Beating Bookmakers — Proof of Concept model that is good enough to start betting.

11 min readSep 15, 2022

Several experiences in my life inspired me to start writing a following series of articles. Making no introduction, reading some publication*s on the medium, was also crucial — along the couple of scientific publications on various approaches to the problem in question — I decided to try my hand at predicting the results of football matches, with a little support from machine learning.

In a series of upcoming publications, I would like to share my experiences from the last weeks — hope someone will find anything valuable from this work.

Executive summary. What we are dealing with.

The aim of the project was to create several baseline models, which will determine how far they are from the market standard, and what the real result would be if the model in question was betting on the results of matches based on average bookmaker odds.

What is the market standard?

This was the first key question that I had to answer while doing research. In order to be able to answer it, one has to talk about the same metric — in this case it is “Accuracy”, which determines how many times in n cases the model was right. At the same time, it is also worth noting that the effectiveness can vary over the course of different competitions, so for the sake of simplicity we will focus on the English Premier League first. And what are these market standards?

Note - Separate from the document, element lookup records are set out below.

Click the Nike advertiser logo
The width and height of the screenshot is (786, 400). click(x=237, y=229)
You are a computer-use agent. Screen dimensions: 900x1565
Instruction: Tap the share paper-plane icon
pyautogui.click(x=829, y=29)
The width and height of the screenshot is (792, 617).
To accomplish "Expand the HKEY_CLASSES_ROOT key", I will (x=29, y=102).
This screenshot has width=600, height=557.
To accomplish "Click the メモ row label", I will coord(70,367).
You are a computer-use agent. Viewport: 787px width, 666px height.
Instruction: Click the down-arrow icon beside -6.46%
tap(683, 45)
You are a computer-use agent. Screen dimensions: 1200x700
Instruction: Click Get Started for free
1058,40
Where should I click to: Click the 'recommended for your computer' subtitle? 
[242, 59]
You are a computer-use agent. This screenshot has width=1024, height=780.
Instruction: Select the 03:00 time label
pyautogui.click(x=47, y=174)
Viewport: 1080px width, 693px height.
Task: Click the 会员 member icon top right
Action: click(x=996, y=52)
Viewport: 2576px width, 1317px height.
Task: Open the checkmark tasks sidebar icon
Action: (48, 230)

Below are some links to sources:

“Accuracy” of bookmaking algorithms oscillates around 54% — http://andrew.carterlunn.co.uk/programming/2018/02/20/beating-the-bookmakers-with-tensorflow.html
The “Accuracy” of Octosport’s Premier League model is 54% — https://www.octosport.io/model-performance ;
The “Accuracy” of the basic logistic regression model is below 50% https://medium.com/geekculture/building-a-simple-football-prediction-model-using-machine-learning-f061e607bec5 @ octosport.io

In the following article Nicholas Utikal quotes papers about top ML models achieving 60–65% accuracy. His own approach is close to this performance — https://medium.com/@nicholasutikal/predicting-football-results-using-archetype-analysis-and-xgboost-1344027eae28 . I also understand that there is a competition on Kaggle where they are achieving nearly 100% accuracy using some feature engineering and LSTM networks. But I’m not taking it into account, as every problem in the world has a 100% accurate solution on Kaggle :)

Weight of each percentage of success.

In terms of effectiveness, each percentage matters. It is enough for us to consider the table below for the English Premier League for the 21/22 season.

If we add up the product of the matches and the course assigned to them, and then divide by the number of games in the season (380), we will know what the return on investment would be, in the event that all the matches we are betting turned out to be successful. Here I am assuming a single bet on the result (home / away / draw). The sum of the products is 715.26, which is ~ 1.8822 percent return.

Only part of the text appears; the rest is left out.